“I wish somebody had told me,” when teenagers cannot access contraceptives

She fit right into the beauty stereotype: full lips, white teeth, smooth light chocolate skin. Her father died from HIV when she was too young to remember. Her mother remarried and was too busy rebuilding her life. The only way to occupy the perpetual emptiness she felt was to get a boyfriend at 15.

“No one ever told me anything. I was free to do whatever I wanted. I made my own decisions,” Ritah Alowo, now 35, recalls.

At 16, while in her second year of high school, she found herself with inaccurate contraceptive information and a pregnancy she was too scared to terminate.

“That day, we agreed to use condoms instead of the pills I used to take within 72 hours after sex,” she recalls. “But when we were finishing the game, the condoms broke. I saw, but I told myself, ‘those things did not enter me’.”

Health Policy Watch notes that in the face of policies restricting teenagers from accessing contraceptives, they turn to emergency contraceptives, which are more accessible, for long-term birth control.

“I had used emergency pills many times. Sometimes they would refuse to sell to me, and I would send my boyfriend to get them. They never refused to give them to him. It is difficult to walk in each time to buy emergency pills. Sometimes you wait for everyone to leave the pharmacy before asking for them,” Alowo says.

Restrictive policies have also contributed to the dire environment where one in five girls in Africa gets pregnant before they are 19. In 24 African countries, including Uganda, this figure rises to 1 in 5.

Sex is a mysterious topic spoken about in hushed tones – with religious and cultural protagonists, despite a court decision directing the government to provide sex education, mobilizing followers and influencing policymakers to block sex education. When teenage girls get pregnant, society treats it like an unfortunate event that they should bear the consequences of, while pardoning or ignoring the boys and men responsible for the pregnancy.

“I did not know that what we were doing would result in pregnancy. It was like a game to us. I was 14 and he was 15. I knew sex might result in pregnancy because we learned about it briefly at school, but I thought we were too young,” Doreen Nalumu, now 37 and a mother of five, recalls.

She had her baby 22 years ago with a boy who wooed her with lollipops and the deep-fried pastry namungodi. “I was living with my grandmother, who helped me hide the pregnancy from my parents. Both my parents were in the army, and my grandmother knew they would kill me if they found out.”

Nalumu’s baby girl left her with tares that still make her shudder when she thinks about them, and a limp that lasted years. The World Health Organisation highlights that teenage pregnancy is linked with higher morbidity and mortality rates.

It is the number one killer of girls aged 15 to 19. Despite the stigma and complications of her pregnancy, Nalumu was pregnant again two years later at 17. The same boy was responsible. The baby died after four days. Her parents vowed not to take her back to school.

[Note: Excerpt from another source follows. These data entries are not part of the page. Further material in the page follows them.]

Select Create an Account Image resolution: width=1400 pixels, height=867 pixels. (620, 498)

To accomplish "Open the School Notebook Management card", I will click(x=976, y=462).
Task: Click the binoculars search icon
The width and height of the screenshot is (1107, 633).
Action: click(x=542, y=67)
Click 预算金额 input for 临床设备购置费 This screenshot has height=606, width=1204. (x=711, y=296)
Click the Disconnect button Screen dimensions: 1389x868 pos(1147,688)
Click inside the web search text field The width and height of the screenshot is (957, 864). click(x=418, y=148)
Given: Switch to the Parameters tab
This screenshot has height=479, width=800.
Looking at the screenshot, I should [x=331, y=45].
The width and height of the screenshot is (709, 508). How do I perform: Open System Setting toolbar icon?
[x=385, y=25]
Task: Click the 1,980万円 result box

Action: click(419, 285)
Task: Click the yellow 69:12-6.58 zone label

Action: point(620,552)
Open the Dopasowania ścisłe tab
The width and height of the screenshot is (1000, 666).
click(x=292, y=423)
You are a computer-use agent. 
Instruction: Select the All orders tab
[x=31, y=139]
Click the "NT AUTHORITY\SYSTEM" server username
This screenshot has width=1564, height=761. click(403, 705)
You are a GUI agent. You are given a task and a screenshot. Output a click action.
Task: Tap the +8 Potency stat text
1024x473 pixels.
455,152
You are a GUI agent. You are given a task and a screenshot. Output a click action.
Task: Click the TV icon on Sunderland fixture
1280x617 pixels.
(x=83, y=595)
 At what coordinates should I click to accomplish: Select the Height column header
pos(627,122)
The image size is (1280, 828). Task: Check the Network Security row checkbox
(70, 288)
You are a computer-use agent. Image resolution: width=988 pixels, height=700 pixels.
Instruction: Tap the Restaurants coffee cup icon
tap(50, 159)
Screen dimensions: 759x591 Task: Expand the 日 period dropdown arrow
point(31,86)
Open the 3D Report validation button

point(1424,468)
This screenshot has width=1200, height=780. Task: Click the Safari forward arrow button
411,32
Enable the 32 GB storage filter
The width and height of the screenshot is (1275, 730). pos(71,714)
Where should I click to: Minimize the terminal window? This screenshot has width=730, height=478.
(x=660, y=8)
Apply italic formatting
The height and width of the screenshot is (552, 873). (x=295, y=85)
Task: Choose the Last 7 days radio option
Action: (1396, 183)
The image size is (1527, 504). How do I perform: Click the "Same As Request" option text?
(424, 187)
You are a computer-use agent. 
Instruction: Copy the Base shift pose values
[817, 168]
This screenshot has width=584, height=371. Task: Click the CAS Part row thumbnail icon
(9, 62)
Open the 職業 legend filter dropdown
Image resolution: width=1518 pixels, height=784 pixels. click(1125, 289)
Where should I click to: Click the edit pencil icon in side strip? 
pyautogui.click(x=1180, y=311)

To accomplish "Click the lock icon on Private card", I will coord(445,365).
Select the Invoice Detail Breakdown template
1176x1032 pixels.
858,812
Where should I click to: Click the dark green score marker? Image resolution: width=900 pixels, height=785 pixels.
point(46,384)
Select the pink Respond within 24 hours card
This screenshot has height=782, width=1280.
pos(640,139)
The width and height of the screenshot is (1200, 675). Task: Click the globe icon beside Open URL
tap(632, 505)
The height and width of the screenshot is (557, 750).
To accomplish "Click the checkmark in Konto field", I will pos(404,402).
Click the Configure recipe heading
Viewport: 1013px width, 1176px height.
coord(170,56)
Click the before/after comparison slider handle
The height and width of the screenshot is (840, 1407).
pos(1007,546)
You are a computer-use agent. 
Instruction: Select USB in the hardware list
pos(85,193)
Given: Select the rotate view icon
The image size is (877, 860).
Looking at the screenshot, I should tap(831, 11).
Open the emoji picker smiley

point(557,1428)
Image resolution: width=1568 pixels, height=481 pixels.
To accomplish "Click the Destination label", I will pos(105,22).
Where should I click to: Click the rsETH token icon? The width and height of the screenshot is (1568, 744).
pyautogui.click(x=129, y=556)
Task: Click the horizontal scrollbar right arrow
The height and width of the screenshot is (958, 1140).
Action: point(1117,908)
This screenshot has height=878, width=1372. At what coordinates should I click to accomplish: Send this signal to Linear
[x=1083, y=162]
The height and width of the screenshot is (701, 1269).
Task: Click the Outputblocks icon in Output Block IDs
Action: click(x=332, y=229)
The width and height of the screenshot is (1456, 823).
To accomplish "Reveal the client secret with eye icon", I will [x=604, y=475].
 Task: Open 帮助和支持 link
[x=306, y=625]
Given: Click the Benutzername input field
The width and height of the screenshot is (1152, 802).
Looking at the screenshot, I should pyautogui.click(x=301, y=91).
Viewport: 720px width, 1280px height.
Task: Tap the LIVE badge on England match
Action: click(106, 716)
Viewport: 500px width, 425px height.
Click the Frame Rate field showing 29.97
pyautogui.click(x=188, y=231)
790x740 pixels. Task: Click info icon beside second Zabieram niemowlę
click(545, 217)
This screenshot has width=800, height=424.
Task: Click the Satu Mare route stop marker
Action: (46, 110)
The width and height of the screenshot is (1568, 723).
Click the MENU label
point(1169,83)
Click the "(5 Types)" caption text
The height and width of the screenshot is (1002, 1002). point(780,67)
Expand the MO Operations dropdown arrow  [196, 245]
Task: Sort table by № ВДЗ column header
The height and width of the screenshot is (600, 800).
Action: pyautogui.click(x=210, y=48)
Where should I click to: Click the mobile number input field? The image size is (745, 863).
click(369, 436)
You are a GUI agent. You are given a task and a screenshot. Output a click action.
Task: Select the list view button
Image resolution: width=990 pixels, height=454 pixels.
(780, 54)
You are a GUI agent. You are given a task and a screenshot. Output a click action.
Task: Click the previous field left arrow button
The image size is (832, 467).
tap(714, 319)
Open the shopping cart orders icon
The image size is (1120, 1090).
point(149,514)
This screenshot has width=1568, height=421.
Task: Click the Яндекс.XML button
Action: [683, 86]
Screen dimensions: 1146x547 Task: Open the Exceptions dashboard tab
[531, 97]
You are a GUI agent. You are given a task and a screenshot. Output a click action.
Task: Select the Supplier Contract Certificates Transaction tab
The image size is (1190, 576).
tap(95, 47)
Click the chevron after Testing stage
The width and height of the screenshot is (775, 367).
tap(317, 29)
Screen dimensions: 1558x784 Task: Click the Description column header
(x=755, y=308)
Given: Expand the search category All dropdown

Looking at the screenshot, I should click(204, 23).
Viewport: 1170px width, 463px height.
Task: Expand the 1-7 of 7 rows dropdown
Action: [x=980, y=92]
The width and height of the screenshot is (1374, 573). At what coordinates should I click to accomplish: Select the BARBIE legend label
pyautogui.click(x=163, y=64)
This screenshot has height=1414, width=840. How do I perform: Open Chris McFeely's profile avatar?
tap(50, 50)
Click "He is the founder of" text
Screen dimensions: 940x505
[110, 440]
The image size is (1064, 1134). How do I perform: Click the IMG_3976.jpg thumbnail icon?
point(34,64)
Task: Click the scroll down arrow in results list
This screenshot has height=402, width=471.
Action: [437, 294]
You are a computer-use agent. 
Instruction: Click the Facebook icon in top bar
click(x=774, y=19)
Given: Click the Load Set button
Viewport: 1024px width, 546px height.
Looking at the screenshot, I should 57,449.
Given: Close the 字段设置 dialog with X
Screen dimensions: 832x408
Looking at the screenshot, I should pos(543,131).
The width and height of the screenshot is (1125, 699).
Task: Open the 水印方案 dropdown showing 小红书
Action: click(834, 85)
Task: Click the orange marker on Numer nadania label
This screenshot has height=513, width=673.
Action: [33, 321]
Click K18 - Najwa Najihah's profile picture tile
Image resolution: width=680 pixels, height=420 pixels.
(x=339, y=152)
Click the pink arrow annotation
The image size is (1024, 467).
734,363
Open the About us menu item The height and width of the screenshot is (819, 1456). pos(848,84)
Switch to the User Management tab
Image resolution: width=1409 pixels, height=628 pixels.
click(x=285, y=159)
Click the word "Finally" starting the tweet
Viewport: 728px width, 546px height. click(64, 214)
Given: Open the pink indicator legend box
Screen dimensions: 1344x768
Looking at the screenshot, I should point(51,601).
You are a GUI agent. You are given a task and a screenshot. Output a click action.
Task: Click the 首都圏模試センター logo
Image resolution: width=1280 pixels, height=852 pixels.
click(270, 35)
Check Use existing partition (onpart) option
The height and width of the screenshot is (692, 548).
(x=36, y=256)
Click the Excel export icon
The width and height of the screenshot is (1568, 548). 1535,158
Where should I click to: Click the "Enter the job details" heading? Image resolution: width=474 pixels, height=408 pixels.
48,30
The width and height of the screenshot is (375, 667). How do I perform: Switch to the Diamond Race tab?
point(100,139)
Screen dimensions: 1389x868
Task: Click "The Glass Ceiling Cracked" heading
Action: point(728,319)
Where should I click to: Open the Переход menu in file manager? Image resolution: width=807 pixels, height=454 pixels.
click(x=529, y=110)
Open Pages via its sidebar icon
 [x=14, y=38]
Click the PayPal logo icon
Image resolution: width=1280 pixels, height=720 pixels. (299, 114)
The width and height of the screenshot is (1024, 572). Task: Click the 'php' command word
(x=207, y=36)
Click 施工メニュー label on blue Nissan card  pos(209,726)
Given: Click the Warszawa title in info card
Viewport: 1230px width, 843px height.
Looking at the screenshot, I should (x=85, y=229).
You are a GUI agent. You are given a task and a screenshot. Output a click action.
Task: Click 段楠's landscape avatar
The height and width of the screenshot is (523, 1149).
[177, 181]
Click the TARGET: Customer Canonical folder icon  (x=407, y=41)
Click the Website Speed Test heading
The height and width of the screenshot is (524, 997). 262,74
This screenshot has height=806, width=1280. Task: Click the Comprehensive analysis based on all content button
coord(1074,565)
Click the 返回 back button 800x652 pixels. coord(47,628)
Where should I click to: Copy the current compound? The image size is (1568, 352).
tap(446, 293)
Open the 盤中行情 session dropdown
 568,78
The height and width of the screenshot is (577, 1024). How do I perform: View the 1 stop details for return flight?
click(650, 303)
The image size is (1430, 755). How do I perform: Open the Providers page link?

“Even after my first baby, no one gave me information about sex or contraceptives. I walked out of the hospital with nothing. After the second baby, my parents blamed me. They said I had failed to learn my lesson the first time, and they refused to give me another chance,” Nalumu says with resignation, adding that she still believes that it is her fault she never got to achieve her dream of becoming a political leader.

The guilt of a teenage pregnancy lasts for a long time. The girls accept the loss of their dreams as a fair price to pay for the disappointment and shame that they cause.

When Alowo speaks to me from Jordan, where she moved from Uganda to do domestic work, she remembers ruefully how badly she wanted to be a broadcast journalist.

“I wanted to be on TV asking people questions. Now I am here doing this work of ours,” Alowo says. She cannot bring herself to spell out what she does. The pain hangs across the line as someone shouts over her in Arabic. She whispers that she has to hang up soon. I ask her to answer one last question: Would her life have been different if she had had access and proper information and contraceptives?

“Of course,” her reply is prompt. “I wish someone had told me how to control myself, how to prevent pregnancy. I wish someone had talked to me.”

Rwanda Healthcare Service Bill, passed in August, recognizes the rights of teenagers as young as 15 to access contraceptives even without the consent of parents, enabling girls to have more access to information and agency over their bodies.

“Rwanda is waking up to face the reality that teenagers are having sex and they need the information to protect themselves,” Joy Asasira, lawyer and human rights activist, says.

“People argue that it is not African to give girls access to contraceptives, but Rwanda has shown that protecting girls’ health and dreams is more important than an uncertain African culture that has failed to protect girls from the
unimpeachable men who get them pregnant.”